If you’re also feeling like everything is more expensive, I can tell you: it’s not your imagination. The USDA reported that from 2021 to 2022, poultry increased in price by 14.6% and cereals and baked goods jumped 13%. Wondering why you’re considering a membership to Costco just for the eggs? They’re up a whopping 32.2%.
I looked at the bread we buy every week, and from last year to this year, it’s up 44 cents a loaf. That may not sound like a lot, but if you imagine every item you buy has gone up that much, on an order of 50 grocery items, you’ve just spent an extra $22. And $22 per week adds up to nearly $90 a month on a budget you were already probably scraping by to stick to.
Every mom I know is feeling that tightness in her chest when it’s time to do the grocery shopping
Groceries shouldn't be a privilege. Shopping for food for your family isn’t some kind of luxury trip — all of us should be able to buy our kids the cereal they want without mentally calculating if we can still get the deli turkey we prefer or having to drive to another store in the middle of what is already a packed, busy day.

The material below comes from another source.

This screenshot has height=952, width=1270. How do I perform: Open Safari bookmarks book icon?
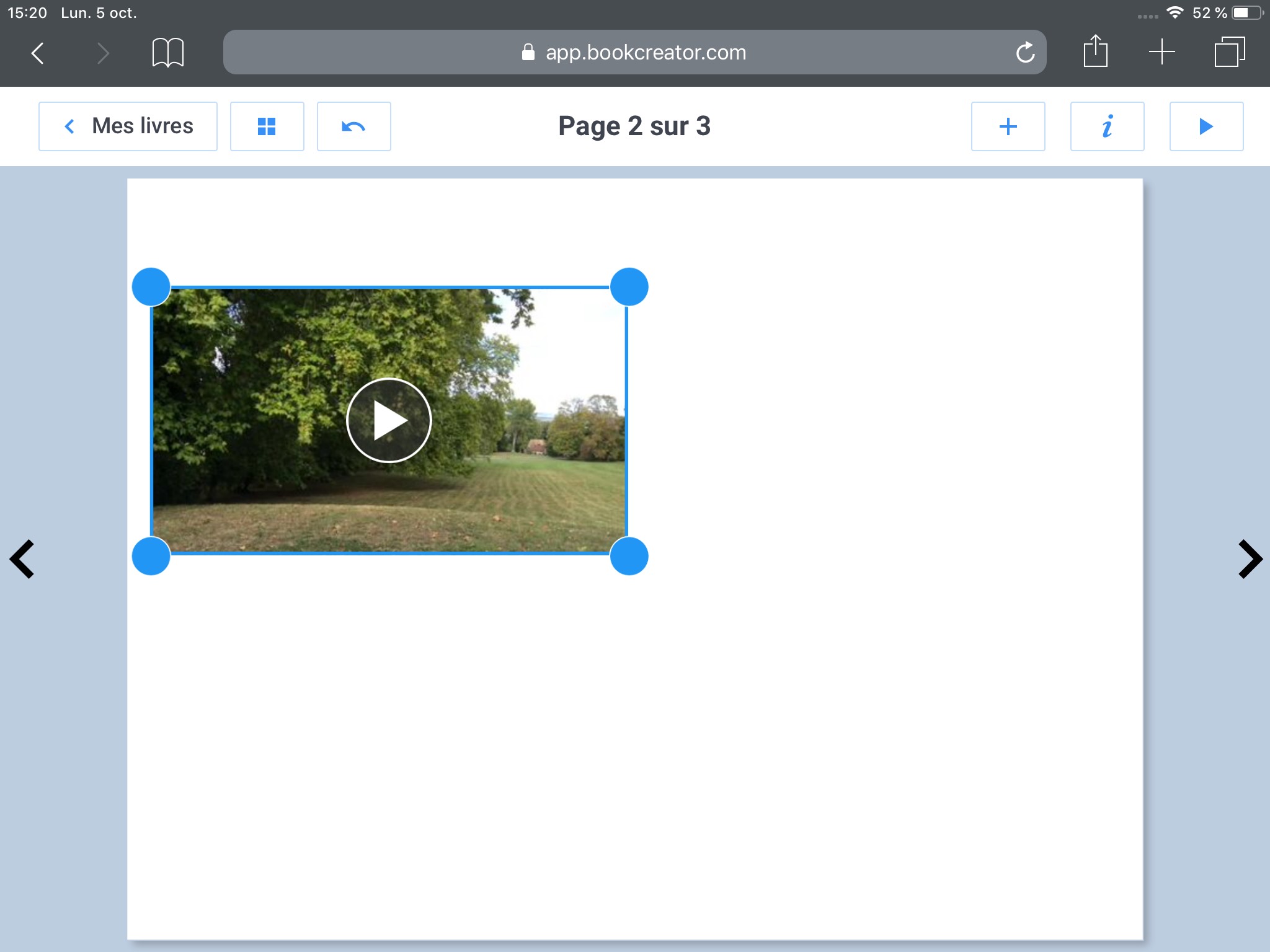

I want grocery shopping to be enjoyable again, but I don’t know what the answer is. I’m not savvy enough to know anything about how inflation really works or how to fight the Big Egg Company or whatever needs to be done. But I do know I’m not alone. Every mom I know is feeling that tightness in her chest when it’s time to do the grocery shopping, worried she’s going to overspend, wondering if the store she’s chosen will have everything she needs (convenient) but will also be about $35 more than if she had gone to two other stores to get everything (extremely inconvenient). We want to buy Valentine’s Day sprinkles for our kids so we can have a special ~memory~ and then we feel sick at spending almost $4 on tiny sugar bits that will mostly end up on the floor. We are policing the snacks in the house, making sure the kids only eat a certain amount, not because we don’t want them to enjoy their food, but that $5 bag of chips has to make it through an entire week of school lunches.
And we are walking up and down the aisles of grocery stores, mentally calculating how much we’ve spent. It’s relentless, and now there is the added bonus of playing The Price is Right except there are no prizes or anyone cheering for you as you rummage through eight different store apps on your phone, comparing the prices of blueberries. Maybe it’s like Supermarket Sweep. Only when you get to the end, your stomach sinks at the total. (And you forgot the milk.)